Читаем Имя разлуки: Переписка Инны Лиснянской и Елены Макаровой полностью

Лауреату Пушкинской премии фонда Тёпфера полагается месячное пребывание на вилле в Гамбурге, на берегу Эльбы. Туда-то я тебя и просила прилететь из Иерусалима на денек, повидаться перед твоей поездкой в Прагу. Семен без меня никуда выехать не может, нас пригласили вдвоем, но только на две недели, поделили месяц пополам. Переговоры в Москве о дате нашего приезда вела работница Пен-центра и сообщила, что самое удобное время для них – начало октября. Для них? Для кого? Мы почему-то были уверены, что это профессор Вольф Шмид, председатель жюри по премиям, и его жена Ирина. Ибо именно они говорили нам на банкете в Москве, что будут нас опекать в Гамбурге, возить на машине, знакомить с городом. Мне даже и в голову не пришло спросить у Кати (замдиректора Пен-клуба), от кого она получила факс из Гамбурга. Я, человек далекий от «светской жизни», от каких-либо тусовок, только об одном спросила у Чухонцева, также члена жюри Пушкинской премии, позвонившего нам накануне отлета: «Скажи, а там дадут мне какую-нибудь отдельную от Семена комнатенку? Ведь я курю!» – «Инна, ты просто кокетка, – пристыдил меня Чухонец, – у тебя в распоряжении целая вилла на Эльбе!» Да, именно там жил каждый ежегодный лауреат – и Битов, и Фазиль Искандер, и Кибиров пополам с Приговым, и Ахмадулина. Думаю, если бы Семен ехал без меня, он попал бы туда. Но я неправильная, а значит, все и должно быть со мной и при мне – не как у людей.

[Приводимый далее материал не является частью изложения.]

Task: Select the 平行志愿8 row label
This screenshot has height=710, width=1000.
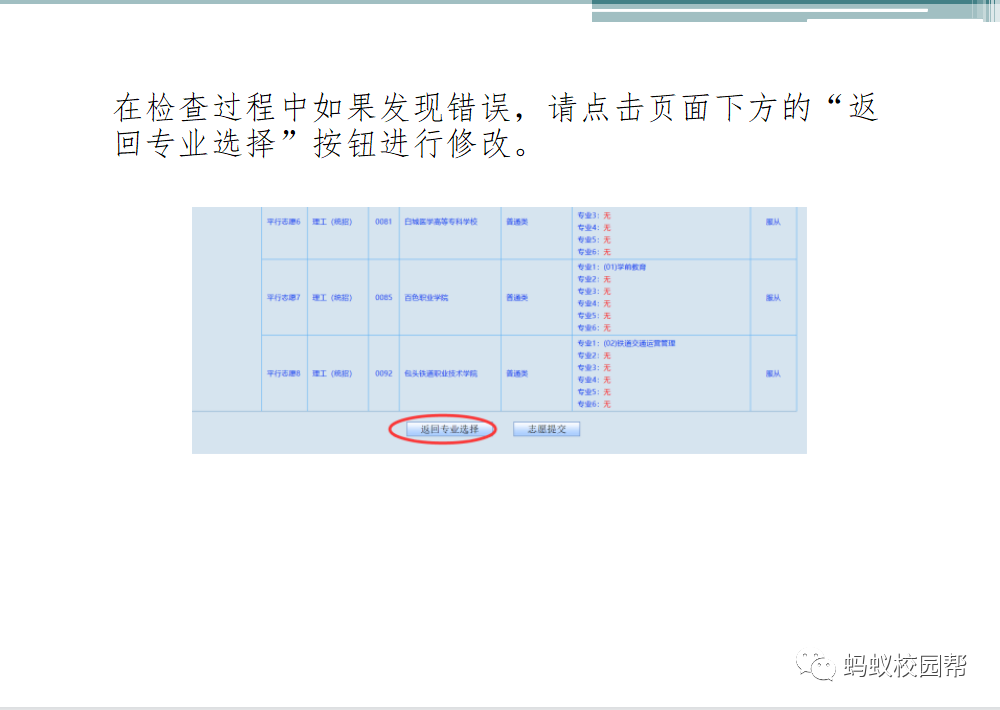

Итак, прилетаем в Гамбург. Нас встречают вовсе не Шмид с женой, а смутно вспомнившаяся мне сотрудница фонда Тёпфера Рената. Именно она вручала Семену премию в долларах. Целуемся, садимся в такси. И тут я узнаю, что нас она везет вовсе не на виллу, а в гостиницу. На вилле ремонт. Несмотря на то что впервые вижу островерхие крыши старого, мало уцелевшего и реставрированного после войны Гамбурга, вообще – европейскую землю, я от ее сообщения впадаю в некую панику, мне свойственную. Но все же какая-то надежда во мне еще теплится, и я спрашиваю: а будет ли у меня хоть маленькая комнатенка в гостинице, где я могла бы курить, читать и засыпать, когда захочу или смогу. Оказывается – нет. Рената высокая, темноволосая, довольно интересная женщина года на два старше тебя. Ей сорок пять лет. Она нас привезла в трехзвездочный отель, не помню, как по-ихнему, а в переводе на русский – это Базельский двор. Т. е. отель швейцарский. В номере, где меня поразили две большие кровати с плоскими белыми подушками и пышными белыми же одеялами, ничем не покрытыми. ‹…›

С нами летел Александр Шарипов[274], молодой, широкоплечий и при этом субтильный, тихо говорящий молодой прозаик из Вологды. Он-то и помог мне управиться с двумя небольшими чемоданами и сумкой по приезде в Гамбург и отъезде сюда, где и пишу тебе это письмо. Семену я, кроме зонтика, таскать ничего не позволяю. «Береженого Бог бережет» – интересная поговорка. Береженного кем? Самим собою? Но этого мало. Нужен еще и берегущий человек – и я всю дорогу в более широком смысле, чем перелет и переезд, именно этот человек. Так что и берегущего Бог бережет. Я еще жива, хоть далеко не здорова. Но я отвлеклась от «Базельского двора», и так будет всегда на всем пространстве моей книги. Говорят – это и есть поток сознания. Раз есть поток сознания, значит, есть и поток бессознания. Не может быть понятья без его противоположности. Я же просто не умею идти по прямой из точки а в точку б. От каждой замысленной мною прямой, как от струны, вдруг начинают отпочковываться стежки-дорожки, похожие на паутинки. И мой поток подсознания попадается в эти паутинки. Так случилось и с моей вышедшей летом книгой «Шкатулка с тройным дном». «Шкатулку» в двух экземплярах я также взяла с собой, одну подарю Генрику Егеру, китаисту и переводчику стихов Семена, другую – профессору-слависту Шмиду и его жене.